An Overview of Plasma Confinement in Toroidal Systems

TL;DR

This paper provides a comprehensive tutorial on magnetic plasma confinement in toroidal systems, focusing on equilibrium, stability, and transport phenomena, with applications to the Damavand tokamak.

Contribution

It offers an in-depth overview of theoretical and numerical methods for plasma confinement, emphasizing axisymmetric geometries and recent analytical solutions.

Findings

Analytical solutions to Grad-Shafranov Equation

Application to Damavand tokamak

Insights into plasma stability and transport

Abstract

This overview presents a tutorial introduction to the theory of magnetic plasma confinement in toroidal confinement systems with particular emphasis on axisymmetric equilibrium geometries, and tokamaks.

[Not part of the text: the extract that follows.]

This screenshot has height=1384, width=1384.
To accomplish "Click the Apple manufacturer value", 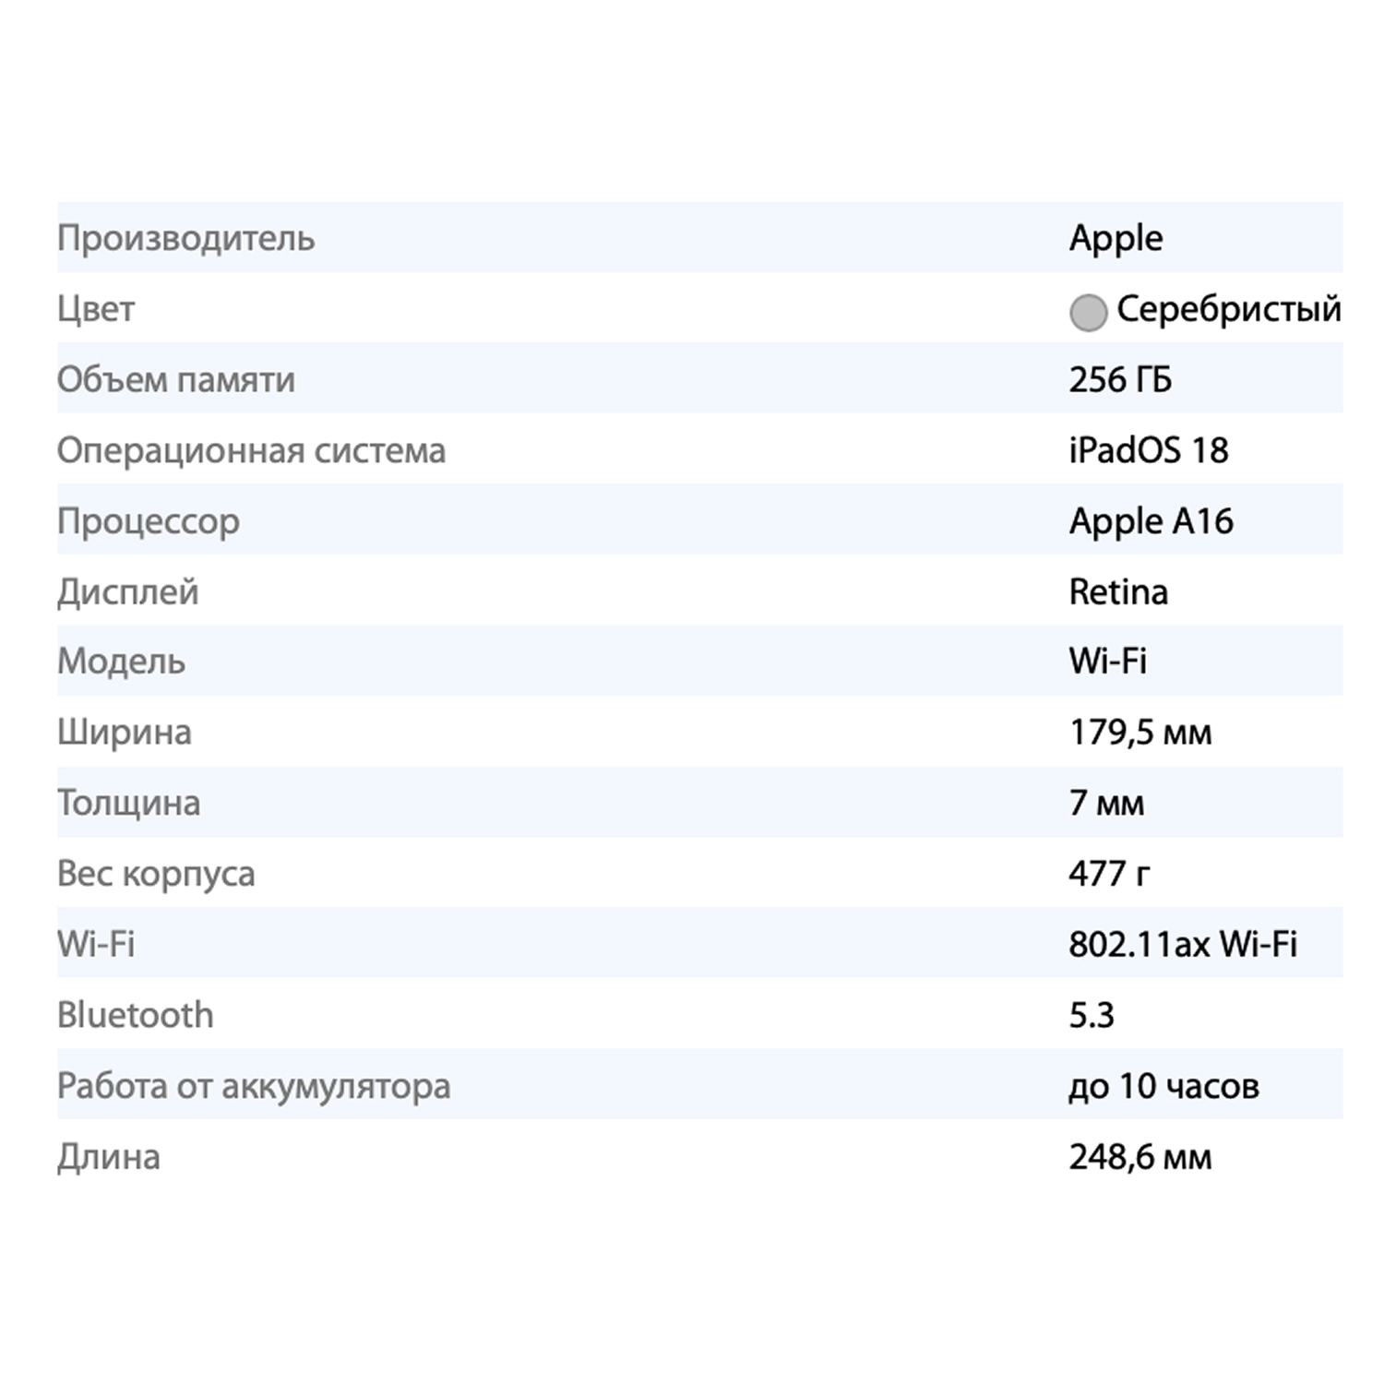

The discussion covers three important aspects of plasma physics: Equilibrium, Stability, and Transport. The section on equilibrium will go through an introduction to ideal magnetohydrodynamics, curvilinear system of coordinates, flux coordinates, extensions to axisymmetric equilibrium, Grad-Shafranov Equation (GSE), Green's function formalism, as well as analytical and numerical solutions to GSE. The section on stability will address topics including Lyapunov Stability in nonlinear systems, energy principle, modal analysis, and simplifications for axisymmetric machines. The final section will consider transport in toroidal systems. We present the flux-surface-averaged system of equations describing classical and non-classical transport phenomena. Applications to the small-sized high-aspect-ratio Damavand tokamak will be described.